The article/interview isn't online yet. And the only notice I could find was from the Seattle Post Intelligencer:
Reclusive novelist Cormac McCarthy gives first interview in 13 yearsOther Sources:
The reclusive Southwest novelist -- who rocketed to best-seller prominence in 1992 with the prize-winning "All the Pretty Horses" -- gives his first interview in 13 years in the August issue of Vanity Fair, which goes on sale Tuesday.
Journalist Richard B. Woodward fills in many intriguing personal details about the 72-year-old novelist in "Cormac Country," but the writer himself remains tightly circumspect, especially on his own work. "No Country for Old Men," McCarthy's first novel in seven years, will be released on July 19 by Alfred A. Knopf. McCarthy now lives in a luxe section of Santa Fe after years of poverty in El Paso, has a wife several decades younger and a 6-year-old son.
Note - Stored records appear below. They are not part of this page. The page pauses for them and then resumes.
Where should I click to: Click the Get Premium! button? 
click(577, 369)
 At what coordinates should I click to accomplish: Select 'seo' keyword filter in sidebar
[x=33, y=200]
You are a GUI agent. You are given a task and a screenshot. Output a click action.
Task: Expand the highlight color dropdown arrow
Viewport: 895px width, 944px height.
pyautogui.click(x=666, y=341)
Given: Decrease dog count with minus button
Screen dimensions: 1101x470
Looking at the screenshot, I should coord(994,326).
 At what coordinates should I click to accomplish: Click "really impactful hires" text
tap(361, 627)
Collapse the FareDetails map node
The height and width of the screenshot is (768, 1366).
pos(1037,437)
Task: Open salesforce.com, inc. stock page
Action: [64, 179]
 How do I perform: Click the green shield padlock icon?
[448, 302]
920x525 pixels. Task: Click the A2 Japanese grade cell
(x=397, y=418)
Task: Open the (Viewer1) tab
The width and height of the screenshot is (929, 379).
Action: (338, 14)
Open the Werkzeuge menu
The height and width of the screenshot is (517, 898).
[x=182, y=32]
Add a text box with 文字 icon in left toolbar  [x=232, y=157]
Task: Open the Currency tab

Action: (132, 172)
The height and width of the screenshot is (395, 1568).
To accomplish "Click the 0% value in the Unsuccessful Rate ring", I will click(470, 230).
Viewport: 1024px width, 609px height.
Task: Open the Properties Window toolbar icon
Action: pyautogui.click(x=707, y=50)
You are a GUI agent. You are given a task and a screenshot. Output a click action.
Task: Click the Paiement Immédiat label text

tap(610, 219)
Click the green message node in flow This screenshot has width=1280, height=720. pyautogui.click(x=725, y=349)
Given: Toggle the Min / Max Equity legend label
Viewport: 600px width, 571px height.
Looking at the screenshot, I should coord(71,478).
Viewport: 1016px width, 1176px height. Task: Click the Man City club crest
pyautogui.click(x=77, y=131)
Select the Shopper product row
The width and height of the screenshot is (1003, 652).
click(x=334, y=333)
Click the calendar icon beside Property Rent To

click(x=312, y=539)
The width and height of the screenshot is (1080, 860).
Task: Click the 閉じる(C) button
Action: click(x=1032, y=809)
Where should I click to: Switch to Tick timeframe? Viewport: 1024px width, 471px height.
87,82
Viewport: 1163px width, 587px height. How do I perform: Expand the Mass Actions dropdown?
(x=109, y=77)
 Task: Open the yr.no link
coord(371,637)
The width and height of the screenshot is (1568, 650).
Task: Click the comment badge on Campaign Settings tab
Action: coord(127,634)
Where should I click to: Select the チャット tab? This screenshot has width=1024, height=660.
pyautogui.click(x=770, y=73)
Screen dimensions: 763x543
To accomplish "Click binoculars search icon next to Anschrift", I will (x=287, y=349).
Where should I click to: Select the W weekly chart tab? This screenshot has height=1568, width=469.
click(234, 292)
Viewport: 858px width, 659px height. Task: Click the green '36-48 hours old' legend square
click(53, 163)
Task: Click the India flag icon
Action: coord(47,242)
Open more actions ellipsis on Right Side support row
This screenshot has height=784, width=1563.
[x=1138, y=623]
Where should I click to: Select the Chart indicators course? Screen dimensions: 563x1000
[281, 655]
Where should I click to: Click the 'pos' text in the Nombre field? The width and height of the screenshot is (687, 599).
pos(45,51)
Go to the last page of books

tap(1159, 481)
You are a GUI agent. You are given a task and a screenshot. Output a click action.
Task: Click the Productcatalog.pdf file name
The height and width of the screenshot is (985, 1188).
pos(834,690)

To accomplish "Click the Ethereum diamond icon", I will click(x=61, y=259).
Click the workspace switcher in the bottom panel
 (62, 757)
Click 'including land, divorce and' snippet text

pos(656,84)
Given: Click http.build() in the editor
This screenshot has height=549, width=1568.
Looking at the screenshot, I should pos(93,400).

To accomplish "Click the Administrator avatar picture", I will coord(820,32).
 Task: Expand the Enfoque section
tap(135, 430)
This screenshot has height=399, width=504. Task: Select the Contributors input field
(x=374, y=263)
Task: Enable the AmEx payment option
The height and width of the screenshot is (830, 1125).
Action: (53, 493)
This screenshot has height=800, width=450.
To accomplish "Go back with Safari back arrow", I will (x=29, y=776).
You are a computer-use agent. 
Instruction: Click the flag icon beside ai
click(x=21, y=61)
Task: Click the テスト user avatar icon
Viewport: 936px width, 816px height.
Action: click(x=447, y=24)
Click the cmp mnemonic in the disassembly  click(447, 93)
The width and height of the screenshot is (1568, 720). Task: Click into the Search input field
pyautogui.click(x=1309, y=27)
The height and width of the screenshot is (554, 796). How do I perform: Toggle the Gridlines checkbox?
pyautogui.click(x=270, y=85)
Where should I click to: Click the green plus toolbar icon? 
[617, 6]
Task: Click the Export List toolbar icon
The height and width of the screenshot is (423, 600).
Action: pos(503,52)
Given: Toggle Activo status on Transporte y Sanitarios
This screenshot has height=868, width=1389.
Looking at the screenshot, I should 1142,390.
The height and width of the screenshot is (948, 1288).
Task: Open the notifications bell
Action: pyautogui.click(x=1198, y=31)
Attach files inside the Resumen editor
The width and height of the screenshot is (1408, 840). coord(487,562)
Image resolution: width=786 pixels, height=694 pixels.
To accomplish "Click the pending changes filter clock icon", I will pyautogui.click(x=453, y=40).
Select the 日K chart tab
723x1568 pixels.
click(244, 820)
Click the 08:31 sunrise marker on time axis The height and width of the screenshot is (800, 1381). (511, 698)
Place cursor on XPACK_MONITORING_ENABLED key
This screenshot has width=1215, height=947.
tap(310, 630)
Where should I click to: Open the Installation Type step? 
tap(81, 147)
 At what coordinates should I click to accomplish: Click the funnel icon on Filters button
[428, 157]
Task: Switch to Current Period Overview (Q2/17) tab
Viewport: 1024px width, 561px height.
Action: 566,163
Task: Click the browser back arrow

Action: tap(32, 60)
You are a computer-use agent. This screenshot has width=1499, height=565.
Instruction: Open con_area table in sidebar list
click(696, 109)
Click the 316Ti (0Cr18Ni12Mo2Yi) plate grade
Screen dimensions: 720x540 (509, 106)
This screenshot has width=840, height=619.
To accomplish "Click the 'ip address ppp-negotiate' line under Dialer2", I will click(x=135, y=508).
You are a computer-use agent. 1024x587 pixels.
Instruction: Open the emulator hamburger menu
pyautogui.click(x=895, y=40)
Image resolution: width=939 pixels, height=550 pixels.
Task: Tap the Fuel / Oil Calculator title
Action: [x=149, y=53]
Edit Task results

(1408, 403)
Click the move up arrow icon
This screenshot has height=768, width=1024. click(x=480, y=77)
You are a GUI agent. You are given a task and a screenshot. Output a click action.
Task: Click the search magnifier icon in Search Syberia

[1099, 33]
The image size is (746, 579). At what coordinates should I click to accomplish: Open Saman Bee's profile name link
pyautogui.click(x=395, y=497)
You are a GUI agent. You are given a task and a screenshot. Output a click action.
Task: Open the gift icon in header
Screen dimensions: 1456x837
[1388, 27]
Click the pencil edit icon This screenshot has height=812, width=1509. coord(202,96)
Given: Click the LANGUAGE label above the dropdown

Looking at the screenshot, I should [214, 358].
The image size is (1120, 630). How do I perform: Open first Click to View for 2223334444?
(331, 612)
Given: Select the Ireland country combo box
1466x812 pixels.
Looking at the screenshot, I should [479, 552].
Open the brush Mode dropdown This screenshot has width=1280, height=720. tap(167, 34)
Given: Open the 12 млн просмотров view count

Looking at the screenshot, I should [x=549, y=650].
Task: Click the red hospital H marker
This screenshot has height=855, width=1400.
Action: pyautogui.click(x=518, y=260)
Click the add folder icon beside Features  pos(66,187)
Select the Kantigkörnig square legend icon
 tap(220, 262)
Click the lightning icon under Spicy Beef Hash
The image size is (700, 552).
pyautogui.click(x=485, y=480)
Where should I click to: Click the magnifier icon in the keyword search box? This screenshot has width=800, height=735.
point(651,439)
About the closest McCarthy comes to discussing his work is this comment on why his novels, including his new one, are so violent: "Most people don't ever see anyone die. It used to be if you grew up in a family you saw everybody die. They died in their bed at home with everyone gathered around. Death is the major issue in the world. For you, for me, for all of us. It just is. To not be able to talk about it is very odd."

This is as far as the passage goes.